■ **Selected text**:
>> begin
Liquidity and Capital
Resources
Cash
Our cash
balance at March 31, 2009 was $222,650, representing a increase of
$101,544 or 83.8%, compared with our cash balance of $121,106 as at March 31,
2008. The cash balances are comparable between the two balance sheet dates. The
cash is mainly used to fund our operations.
Cash
flow
Operating
Activities
Net cash
inflows from operating activities during the three months ended March 31, 2009
amounted to $1,939,236, representing an increase in inflow of $ 5,391,201
compared with net cash outflows from operating activities of $3,451,965 in the
same period of 2008. The increase in cash inflow was primarily due to
repayment from our related companies as well as increase
in normal deferred payments to suppliers during the period ended March 31,
2009.
Investing
Activities
Net cash
outflow from investing activities increased from $86,181 for the first quarter
ended 2008 to $1,350,015 for the same period of 2009, representing a increase of
1466.5%. The significant increase in net cash outflows from investing activities
was mainly attributable to payments made for purchases of
new injection machines in Nanjing production lines .
Financing
Activities
Net cash
flow used in financing activities was $528,426 for the first quarter of 2009,
representing an decrease of $3,792,180 or 116.2% over the net cash inflow of
$3,263,754 recorded in the same period of 2008. The change was due to advances
from related companies in respect of purchasing new injection machine in Nanjing
production lines and the decrease in our loan drawn down and increase in pledged
deposits required by bank detailed in NOTE 12 of our financial statements for
period ended March 31, 2009.
Working
capital
Our
working capital decreased by $3,894,931 to $21,828 at March 31, 2009 from
$3,916,759 at March 31, 2008, primarily due to the increase in normal deferred
payments to suppliers and distributors , increase in capital expenditure paid on
behalf of a related company and repayment of bank short term loans in the first
quarter of 2009.
We
currently generate our cash flow through production and sales of PET CSD bottles
and PET CSD preforms in China. We believe that our cash flow generated from
operations will be sufficient to sustain operations for at least the next 12
months. There is no identifiable expansion plan as of March 31, 2009, but from
time to time, we may identify new expansion opportunities for which there will
be a need for use of cash.
15
Off-Balance Sheet
Arrangements
We do not
have any off balance sheet arrangements
Inflation
Inflation
has not had a material impact on our business and we do not expect inflation to
have an impact on our business in the near future
Currency Exchange
Fluctuations
All of
the Company’s revenues and a majority of its expenses in the three months ended
March 31, 2009 were denominated in Renminbi (“RMB”), the currency of China, and
were converted into US dollars at the exchange rate of 6.835 to 1. In the third
quarter of 2005, the Renminbi began to rise against the US dollar. There can be
no assurance that RMB-to-U.S. dollar exchange rates will remain stable. A
devaluation of RMB relative to the U.S. dollar would adversely affect our
business, consolidated financial condition and results of operations. We do not
engage in currency hedging.
ITEM
3. QUANTITATIVE AND QUALITATIVE DISCLOSURES ABOUT MARKET RISK
We are
exposed to various market risks arising from adverse changes in market rates and
prices, such as foreign exchange fluctuations and interest rates, which could
impact our results of operations and financial position. We do not currently
engage in any hedging or other market risk management tools, and we do not enter
into derivatives or other financial instruments for trading or speculative
purposes.
>> end
(Collected data)
>> begin
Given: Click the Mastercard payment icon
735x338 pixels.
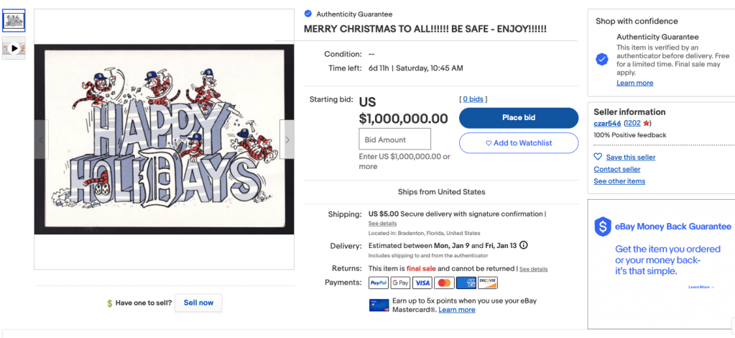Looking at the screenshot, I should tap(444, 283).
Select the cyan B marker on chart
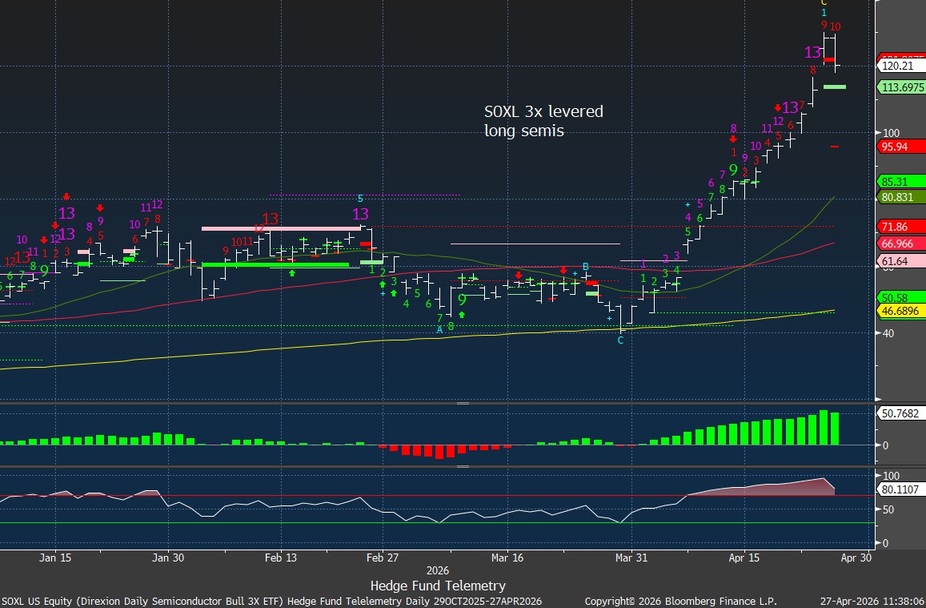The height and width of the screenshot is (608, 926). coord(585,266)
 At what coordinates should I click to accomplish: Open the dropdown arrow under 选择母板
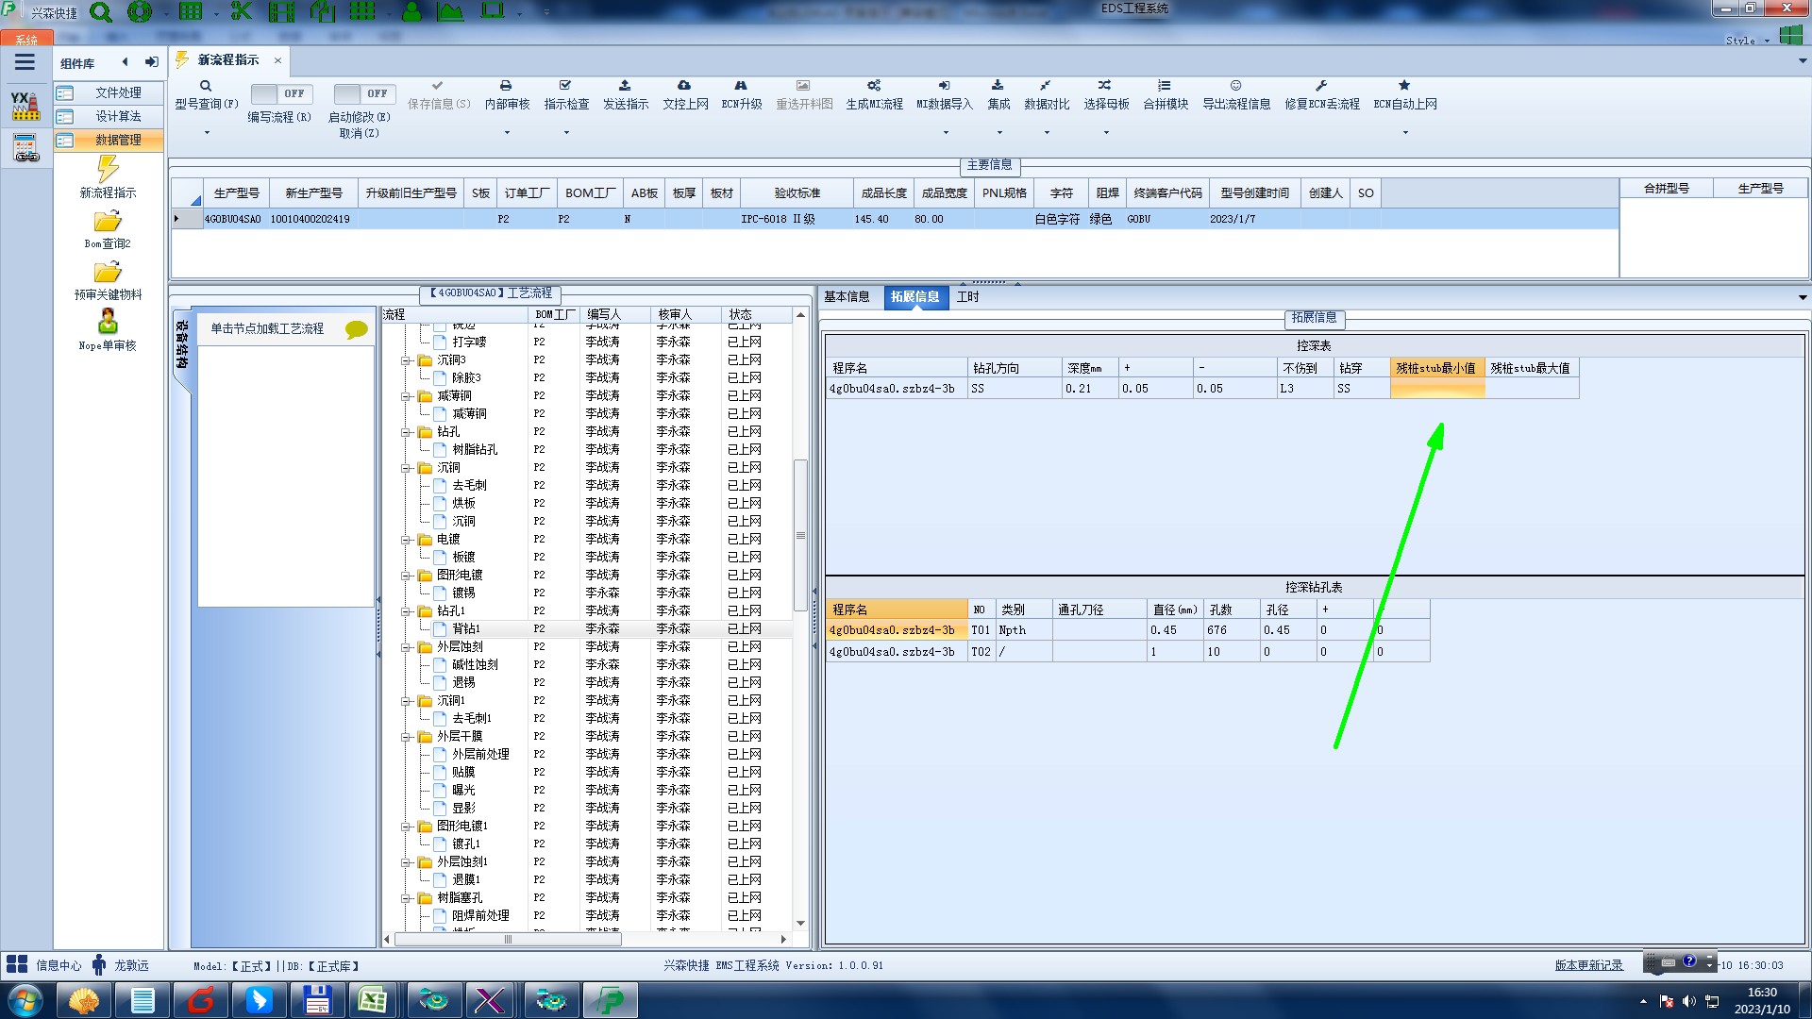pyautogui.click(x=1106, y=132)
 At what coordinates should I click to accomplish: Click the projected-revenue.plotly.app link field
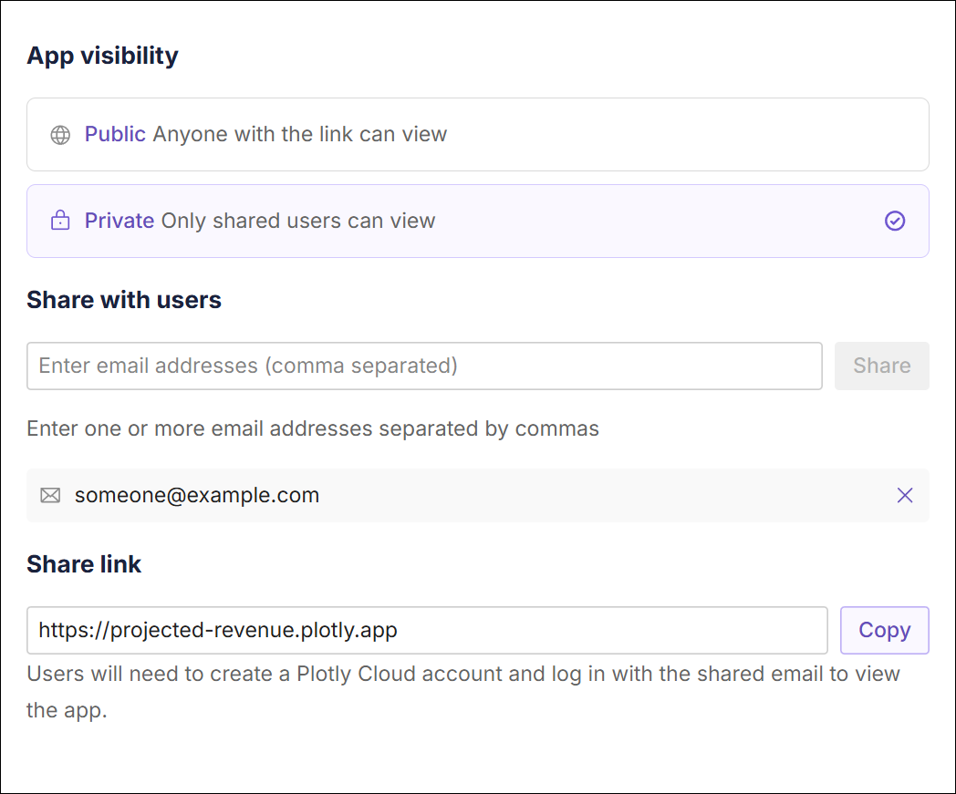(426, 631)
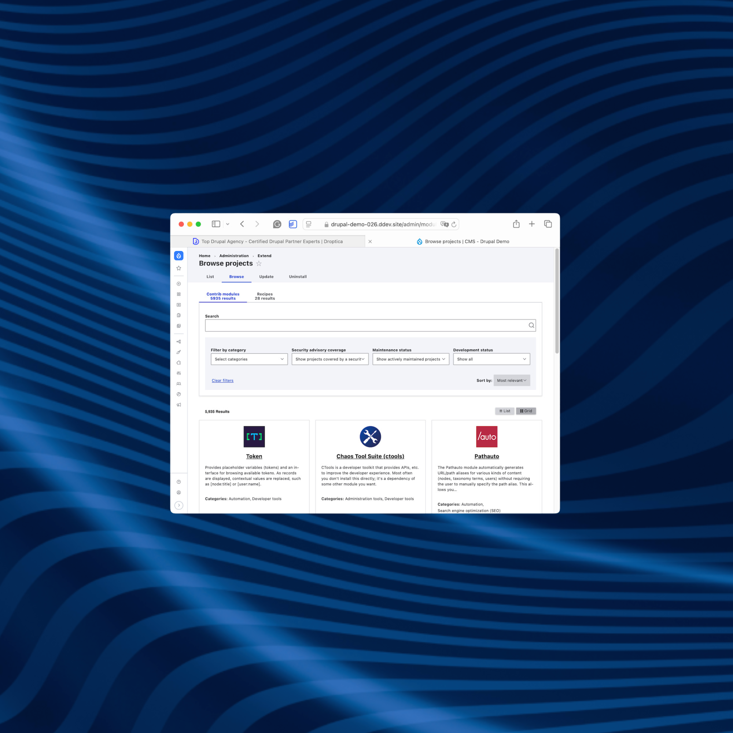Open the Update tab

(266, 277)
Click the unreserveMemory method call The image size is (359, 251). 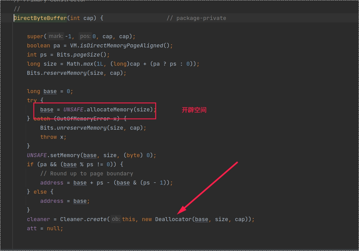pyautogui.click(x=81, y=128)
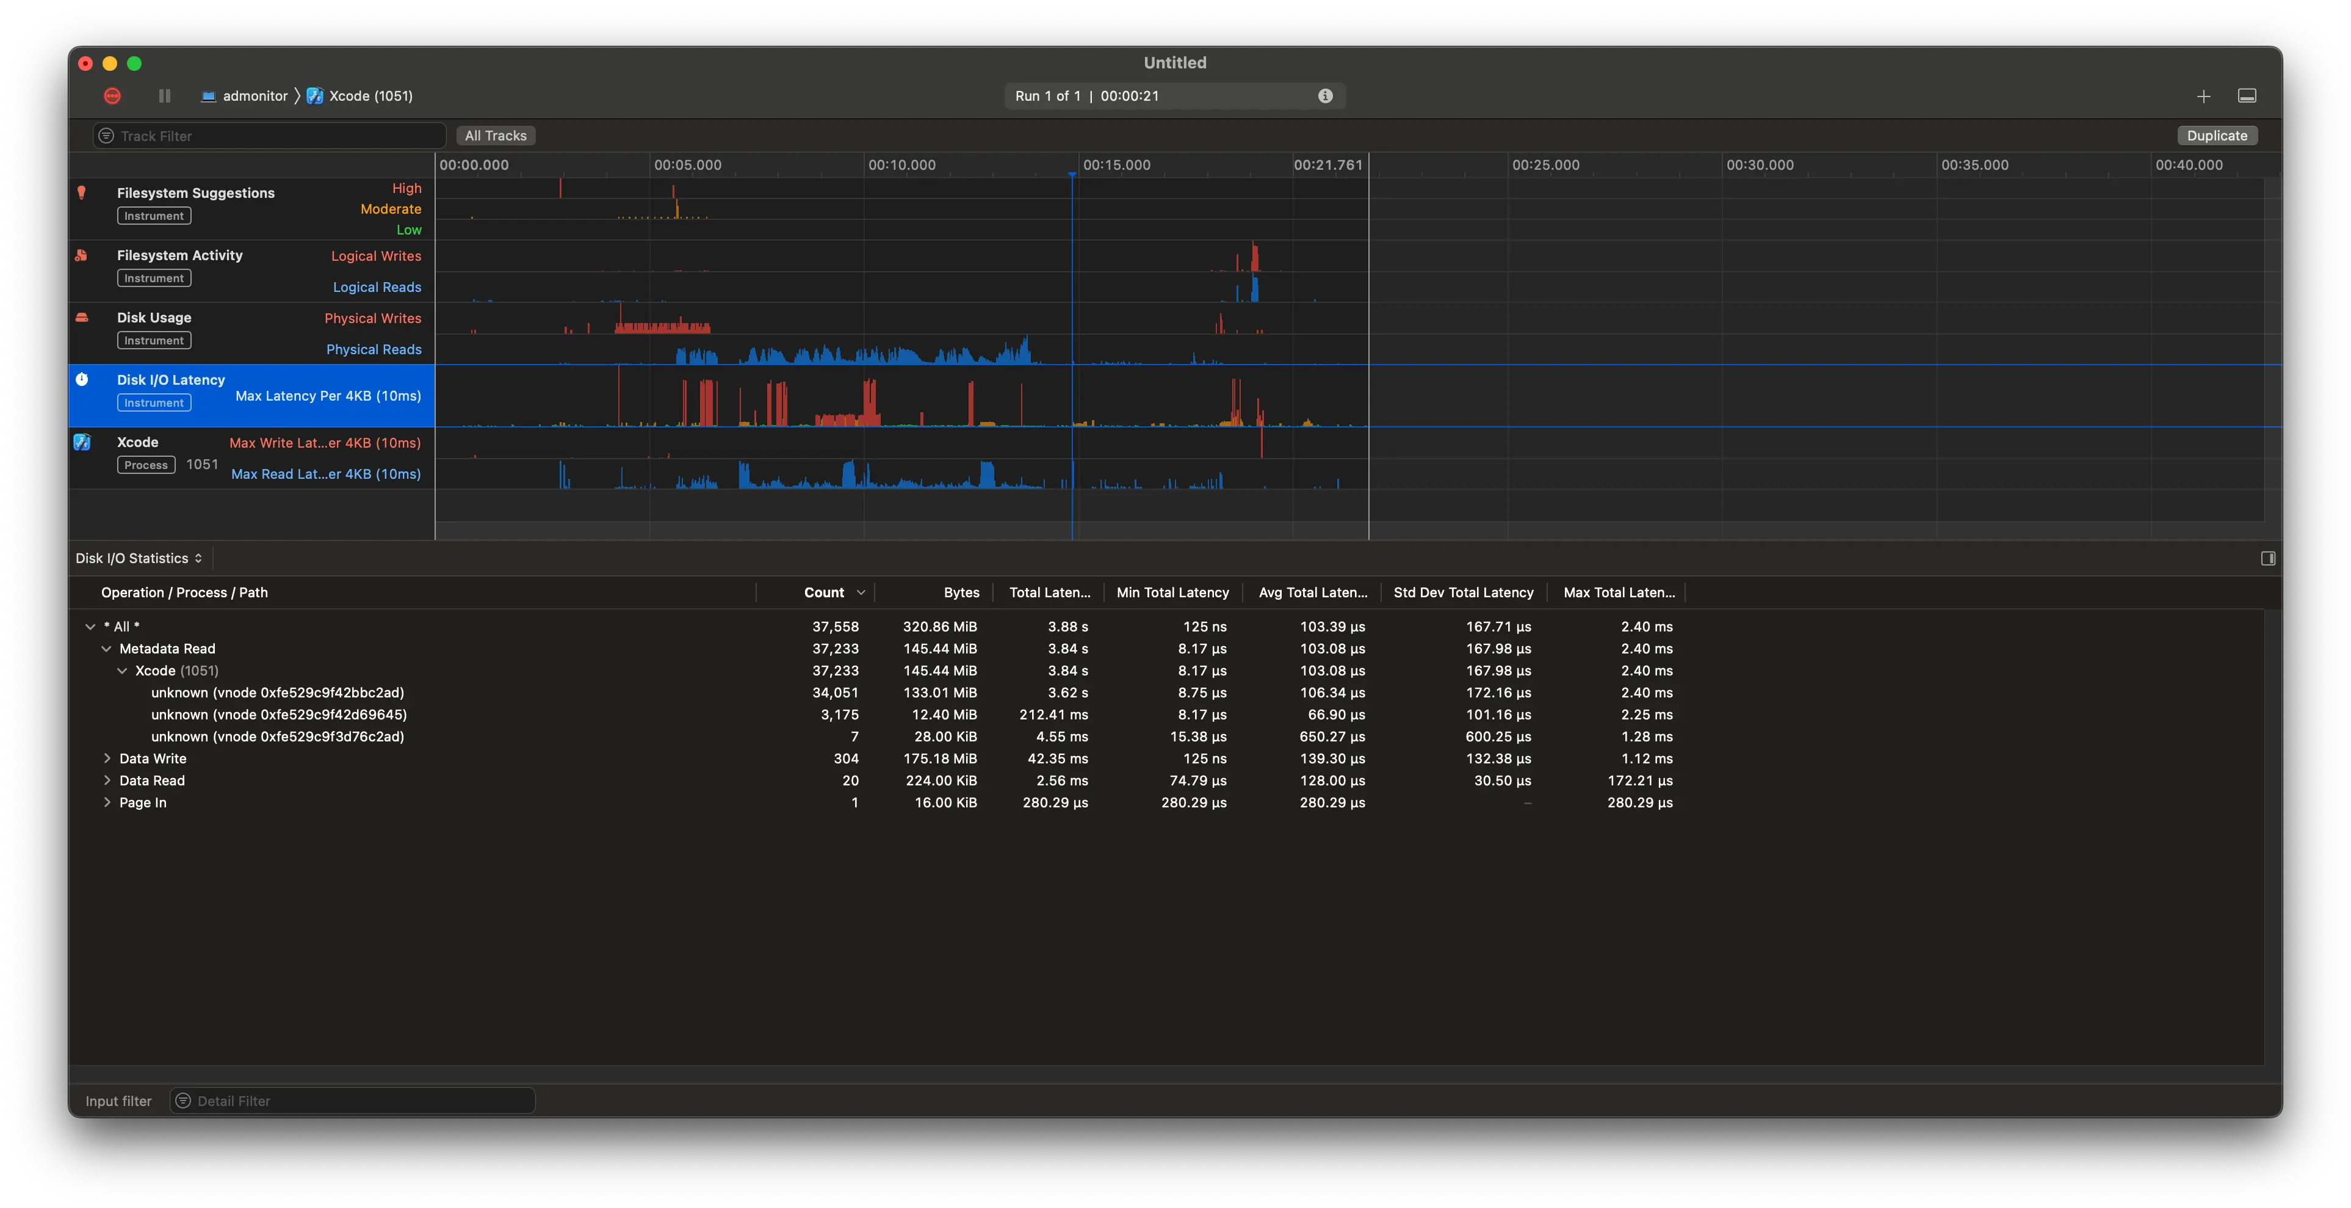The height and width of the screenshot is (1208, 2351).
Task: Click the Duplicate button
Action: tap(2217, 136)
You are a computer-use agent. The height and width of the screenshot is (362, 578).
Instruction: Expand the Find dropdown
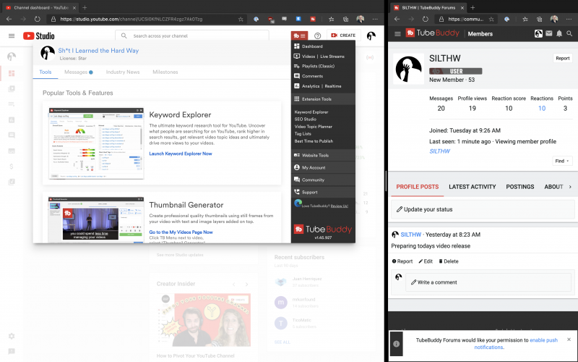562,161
>> end
■ **Goals**:
a) Please echo the records from their first line through the line containing "pyautogui.click(x=1106, y=132)", including both ends, and leave the pictures out.
b) Write what comes next in the text on liquidity and market risk, starting after its last sentence.
The text and the records were taken from separate sources.

■ **Task-by-task outputs**:
a)
Given: Click the Mastercard payment icon
735x338 pixels.
Looking at the screenshot, I should tap(444, 283).
Select the cyan B marker on chart
The height and width of the screenshot is (608, 926). coord(585,266)
 At what coordinates should I click to accomplish: Open the dropdown arrow under 选择母板
pyautogui.click(x=1106, y=132)

b)
Foreign Currency Exchange
Rate Risk
Fluctuations
in the rate of exchange between the U.S. dollar and foreign currencies,
primarily the Chinese Renminbi, could adversely affect our financial results.
During the quarter ended March 31, 2009, approximately all of our sales are
denominated in foreign currencies. We expect that foreign currencies will
continue to represent a similarly significant percentage of our sales in the
future. Selling, marketing and administrative costs related to these sales are
largely denominated in the same respective currency, thereby mitigating our
transaction risk exposure. We therefore believe that the risk of a significant
impact on our operating income from foreign currency fluctuations is not
substantial. However, for sales not denominated in U.S. dollars, if there is an
increase in the rate at which a foreign currency is exchanged for U.S. dollars,
it will require more of the foreign currency to equal a specified amount of U.S.
dollars than before the rate increase. In such cases and if we price our
products in the foreign currency, we will receive less in U.S. dollars than we
did before the rate increase went into effect. If we price our products in U.S.
dollars and competitors price their products in local currency, an increase in
the relative strength of the U.S. dollar could result in our price not being
competitive in a market where business is transacted in the local
currency.
All of
our sales denominated in foreign currencies are denominated in the Chinese
Renminbi. Our principal exchange rate risk therefore exists between the U.S.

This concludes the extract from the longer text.